Subsoil compaction in arable farming caused by increasingly heavy machinery results in increased subsoil strength and reduced aeration and water flow. This can restrict root growth and reduce crop yield. To mitigate these effects of subsoil compaction, we included a deep-rooted catch crop of fodder radish (Raphanus sativus var. oleifera) in a rotation of spring barley (Hordeum vulgare). The objective was to determine the effect of subsoil compaction on root growth and grain yield of barley, and to investigate the creation and use of biopores for subsequent root growth. Studies were carried out in 2013–2016 in a soil compaction experiment established in 2010 on a sandy loam. The soil had for four consecutive years (2010–2013) been compacted with multi-passes in an 8 Mg wheel load treatment (M8) or had not been compacted (Control). Spring barley was grown every year and fodder radish was grown as a catch crop from harvest to winter in 2013–2016. Penetration resistance to 90 cm depth was measured in 2015 at a soil water content near field capacity. Root growth and biopore reuse were investigated using horizontal minirhizotrons installed at 30, 50 and 70 cm depth from 2013–2016. Spring barley grain yield was recorded annually. We found that M8 caused critical subsoil compaction with penetration resistance peaking at 3.5 MPa in the upper subsoil (30−40 cm depth). Subsoil compaction reduced root growth by c. 50 % at 30 cm depth and barley yields by 6–8 % compared to the Control in three years after cessation of the compaction treatment. The number of biopores that were reused were higher for fodder radish than for spring barley, 4.1 % and 3.1 %, respectively, but did not differ between compaction treatments. Our study displayed a marked, negative residual effect of soil compaction on above- and belowground crop growth. There was no tendency towards a recovery within the years studied (1–3 years after compaction). Severe subsoil compaction is a widespread problem and therefore we call for more studies on the spatio-temporal dynamics of the creation and subsequent use of biopores for root growth as these are essential for the recovery of compacted subsoils.

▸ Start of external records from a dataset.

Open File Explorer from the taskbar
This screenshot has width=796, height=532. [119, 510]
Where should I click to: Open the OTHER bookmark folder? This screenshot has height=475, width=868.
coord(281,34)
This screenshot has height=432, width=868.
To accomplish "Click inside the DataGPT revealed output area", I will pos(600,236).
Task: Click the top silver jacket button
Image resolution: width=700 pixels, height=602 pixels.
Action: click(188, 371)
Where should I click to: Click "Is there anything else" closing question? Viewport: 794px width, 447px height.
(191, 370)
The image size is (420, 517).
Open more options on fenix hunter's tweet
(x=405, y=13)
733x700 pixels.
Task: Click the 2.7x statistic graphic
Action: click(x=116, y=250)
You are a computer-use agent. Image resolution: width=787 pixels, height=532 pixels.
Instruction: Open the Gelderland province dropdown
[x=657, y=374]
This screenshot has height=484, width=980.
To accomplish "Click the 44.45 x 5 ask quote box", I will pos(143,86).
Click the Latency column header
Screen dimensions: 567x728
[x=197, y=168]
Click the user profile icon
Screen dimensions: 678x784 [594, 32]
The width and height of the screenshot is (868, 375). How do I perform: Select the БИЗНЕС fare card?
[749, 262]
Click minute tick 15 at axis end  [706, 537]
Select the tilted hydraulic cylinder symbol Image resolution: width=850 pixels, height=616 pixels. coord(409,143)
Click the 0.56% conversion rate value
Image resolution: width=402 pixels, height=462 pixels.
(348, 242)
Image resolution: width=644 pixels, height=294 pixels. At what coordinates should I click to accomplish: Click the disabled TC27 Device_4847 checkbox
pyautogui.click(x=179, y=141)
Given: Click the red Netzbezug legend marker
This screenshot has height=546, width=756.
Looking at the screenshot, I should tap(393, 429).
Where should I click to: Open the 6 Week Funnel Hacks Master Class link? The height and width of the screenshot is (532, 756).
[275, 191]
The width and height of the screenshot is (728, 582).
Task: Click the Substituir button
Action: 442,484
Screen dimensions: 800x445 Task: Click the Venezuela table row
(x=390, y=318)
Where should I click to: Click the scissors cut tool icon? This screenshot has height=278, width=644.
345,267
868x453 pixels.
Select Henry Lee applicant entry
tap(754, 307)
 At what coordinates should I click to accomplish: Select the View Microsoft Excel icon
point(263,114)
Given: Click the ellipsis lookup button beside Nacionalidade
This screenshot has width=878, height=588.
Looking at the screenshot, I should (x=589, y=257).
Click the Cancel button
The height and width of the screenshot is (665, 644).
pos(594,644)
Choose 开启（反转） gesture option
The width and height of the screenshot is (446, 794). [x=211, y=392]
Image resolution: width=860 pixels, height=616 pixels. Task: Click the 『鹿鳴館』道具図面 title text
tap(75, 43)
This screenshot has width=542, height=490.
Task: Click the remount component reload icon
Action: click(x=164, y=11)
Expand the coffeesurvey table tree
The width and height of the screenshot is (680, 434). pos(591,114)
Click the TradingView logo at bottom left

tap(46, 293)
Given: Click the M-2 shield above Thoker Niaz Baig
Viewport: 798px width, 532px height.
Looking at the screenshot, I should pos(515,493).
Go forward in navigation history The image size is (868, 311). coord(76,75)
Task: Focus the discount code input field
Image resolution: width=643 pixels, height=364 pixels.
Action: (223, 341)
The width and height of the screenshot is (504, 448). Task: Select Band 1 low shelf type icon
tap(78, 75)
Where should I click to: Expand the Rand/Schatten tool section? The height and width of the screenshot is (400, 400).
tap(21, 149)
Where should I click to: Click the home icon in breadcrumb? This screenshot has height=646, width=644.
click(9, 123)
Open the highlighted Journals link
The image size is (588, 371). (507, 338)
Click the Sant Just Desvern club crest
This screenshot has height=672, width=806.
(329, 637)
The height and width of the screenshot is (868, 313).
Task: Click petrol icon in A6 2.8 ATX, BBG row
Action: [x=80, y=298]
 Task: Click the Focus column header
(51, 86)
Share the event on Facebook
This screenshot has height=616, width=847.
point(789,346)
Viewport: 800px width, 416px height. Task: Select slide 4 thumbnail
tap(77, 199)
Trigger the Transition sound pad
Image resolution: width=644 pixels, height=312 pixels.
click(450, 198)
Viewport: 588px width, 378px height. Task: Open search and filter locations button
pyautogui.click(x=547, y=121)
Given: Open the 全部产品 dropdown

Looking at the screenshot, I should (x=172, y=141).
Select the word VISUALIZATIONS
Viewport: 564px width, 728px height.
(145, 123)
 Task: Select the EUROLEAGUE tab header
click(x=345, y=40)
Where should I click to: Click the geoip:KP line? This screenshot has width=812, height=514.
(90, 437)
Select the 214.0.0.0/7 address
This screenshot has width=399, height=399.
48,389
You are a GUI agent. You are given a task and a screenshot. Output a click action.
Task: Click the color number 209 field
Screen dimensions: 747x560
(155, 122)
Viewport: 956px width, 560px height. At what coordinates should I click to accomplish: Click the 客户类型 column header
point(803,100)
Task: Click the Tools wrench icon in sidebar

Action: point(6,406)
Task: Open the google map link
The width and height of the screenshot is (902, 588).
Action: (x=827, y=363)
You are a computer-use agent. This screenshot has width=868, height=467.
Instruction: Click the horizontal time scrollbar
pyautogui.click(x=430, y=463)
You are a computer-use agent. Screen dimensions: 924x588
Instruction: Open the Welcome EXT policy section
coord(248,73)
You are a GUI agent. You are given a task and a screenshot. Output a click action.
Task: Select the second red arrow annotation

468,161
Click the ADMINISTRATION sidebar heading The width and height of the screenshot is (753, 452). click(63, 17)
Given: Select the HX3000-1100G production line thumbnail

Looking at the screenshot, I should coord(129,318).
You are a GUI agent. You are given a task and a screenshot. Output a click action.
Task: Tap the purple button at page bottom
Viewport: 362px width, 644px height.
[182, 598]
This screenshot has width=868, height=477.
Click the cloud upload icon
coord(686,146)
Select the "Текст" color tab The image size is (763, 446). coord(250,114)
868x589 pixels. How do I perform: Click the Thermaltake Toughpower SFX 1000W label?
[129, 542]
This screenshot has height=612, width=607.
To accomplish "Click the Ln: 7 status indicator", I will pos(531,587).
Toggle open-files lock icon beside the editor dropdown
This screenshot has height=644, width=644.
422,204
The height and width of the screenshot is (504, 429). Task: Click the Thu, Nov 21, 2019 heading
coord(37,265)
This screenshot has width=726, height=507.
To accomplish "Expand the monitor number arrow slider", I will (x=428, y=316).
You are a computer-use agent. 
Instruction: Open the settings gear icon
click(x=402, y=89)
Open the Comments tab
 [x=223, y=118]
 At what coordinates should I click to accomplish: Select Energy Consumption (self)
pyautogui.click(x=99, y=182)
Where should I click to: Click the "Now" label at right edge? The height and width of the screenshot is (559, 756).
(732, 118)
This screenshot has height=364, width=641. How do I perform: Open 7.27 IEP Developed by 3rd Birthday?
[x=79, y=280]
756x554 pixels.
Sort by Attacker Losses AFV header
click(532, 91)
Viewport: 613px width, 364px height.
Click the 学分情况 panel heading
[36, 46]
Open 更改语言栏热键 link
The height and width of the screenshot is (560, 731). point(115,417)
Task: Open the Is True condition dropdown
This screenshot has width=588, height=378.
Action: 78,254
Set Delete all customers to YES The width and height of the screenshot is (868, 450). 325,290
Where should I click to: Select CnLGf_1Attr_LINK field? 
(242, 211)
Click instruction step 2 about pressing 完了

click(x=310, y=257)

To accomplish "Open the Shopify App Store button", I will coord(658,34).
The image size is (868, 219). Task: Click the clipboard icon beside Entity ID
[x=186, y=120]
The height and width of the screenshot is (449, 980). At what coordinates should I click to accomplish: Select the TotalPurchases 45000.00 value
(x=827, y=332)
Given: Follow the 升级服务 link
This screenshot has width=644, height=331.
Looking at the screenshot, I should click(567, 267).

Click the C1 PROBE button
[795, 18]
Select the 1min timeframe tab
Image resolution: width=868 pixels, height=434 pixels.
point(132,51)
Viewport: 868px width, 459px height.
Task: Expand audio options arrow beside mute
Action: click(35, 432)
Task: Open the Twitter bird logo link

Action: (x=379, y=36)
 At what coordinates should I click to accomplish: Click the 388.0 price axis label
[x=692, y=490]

由于越来越重的机械设备而导致的耕作中的地下土壤压实导致地下土壤强度的提高以及通气和水流的减少。这会限制根系生长并降低作物产量。为了减轻地基压实的这些影响，我们包括饲料萝卜（的根深蒂固的闲作物萝卜变种油茶春大麦的旋转）（大麦）。目的是确定地下土壤压实对大麦根系生长和籽粒产量的影响，并调查生物孔的形成和使用，以用于随后的根系生长。研究于2013年至2016年在2010年建立的沙质壤土土壤压实实验中进行。在8 Mg车轮载荷处理（M8）中，土壤已连续四年（2010-2013）进行多道压实，或没有压实（对照）。从2013年到2016年，每年从收获到冬季，每年都会种植大麦春季萝卜和饲料萝卜。2015年在接近田间持水量的土壤含水量下测量了90厘米深度的抗渗透性。从2013–2016年开始，使用安装在30、50和70厘米深度的水平微型根管对根生长和生物孔再利用进行了调查。每年记录大麦春季单产。我们发现，M8引起了严重的地下土压实，在上部地下土（30-40 cm深度）中的渗透阻力达到3.5 MPa的峰值。下层土壤压实使根生长减少了c。在停止压实处理后的三年内，在30 cm深度处50％的大麦产量比对照组大6-8％。饲料萝卜的可重复利用的生物孔数比春季大麦的高，分别为4.1％和3.1％，但压实处理之间没有差异。我们的研究表明土壤压实对地上和地下作物生长具有明显的负面影响。在研究的年份（压实后的1-3年）内没有恢复的趋势。